Exercise tasks:
A) In the passage about stage fright and the NYU Poe event, what did the singer say is the biggest fear of New Yorkers?
B) Write the next paragraph of the passage about stage fright and the NYU Poe event, starting after its final sentence.

Source passage:
----------
My pre-author-reading-jitters are not exactly uncommon. Stage fright and the fear of public speaking are two very common fears. Fears are Monsters. Some creep up on you and others jump out and scream BOO! In the end, I got up and read my excerpt from POED and once I was at the podium, it wasn’t all that bad.
The program for the NYU semi-annual Poe event included a mixed bag of presenters including a veteran actor with a raven puppet reciting Poe’s most famous poem, a beatbox duo with a rendition of “Dream Within a Dream,” and a singer performing an original Poe-inspired song about what he claimed to be the biggest fear of New Yorkers — bedbugs!
Yeeeeeech! He’s right. The fear of a bedbug infestation is definitely up there with hurricane/blackouts and transit strikes. Very scary stuff! Those little bugs are tiny armies of monsters and no one is entirely safe.
But not all fears are equal.
----------
Given information:
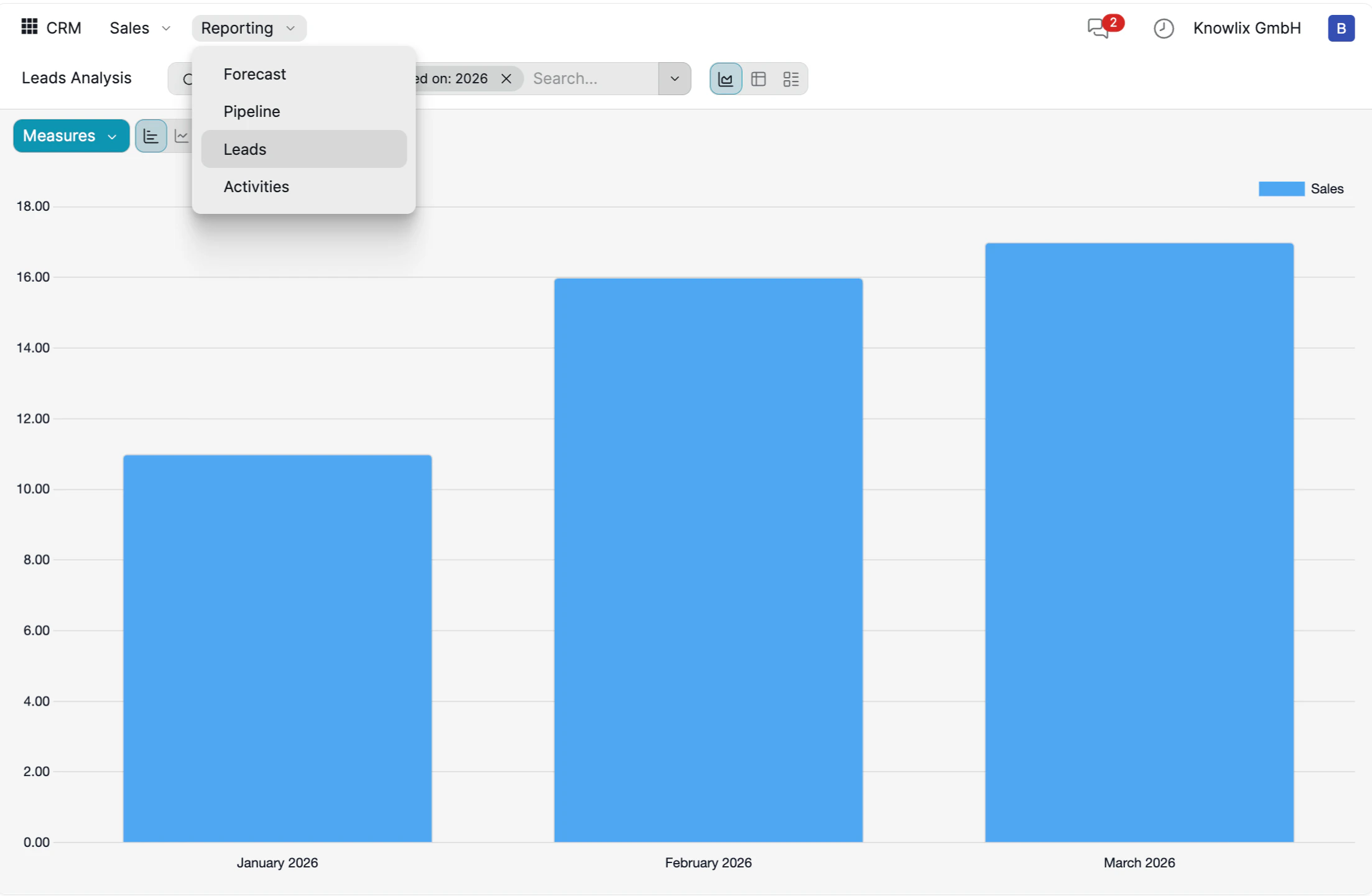The image size is (1372, 896).
Task: Select Forecast from the Reporting menu
Action: click(x=254, y=74)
----------
Results of the exercise:
A) Bedbugs.

B)
There are rational fears, irrational fears and monsters that hover between the two. I think I’d put bedbugs into that monstrous category between what’s real and what’s a nightmarish fantasy.
Rational fears? Rational fears are very important. They are the ones that reign us in, tell us not to drive after a cocktail, remind us to check the battery in the carbon monoxide detector and make sure we look both ways at the cross walk. Rational fears are rooted in acknowledging the logical consequences — albeit unlikely consequences — of a specific choice or series of choices. Rational fears are significant plot devices for storytellers.
I have a rational fear of falling. I’ve tripped and stumbled many, many times but, as an adult, I’ve only fallen twice. A few years ago I fell and I broke my elbow and a few months ago I fell and sprained my ankle. Both times I was walking quickly on the street, not thinking about the uneven pavement. It’s rational to fear a repeat. But I’m not an entirely rational creature. Now that my ankle is healing I’m back to walking full speed on the streets again. In a completely rational scenario, I’d slow down.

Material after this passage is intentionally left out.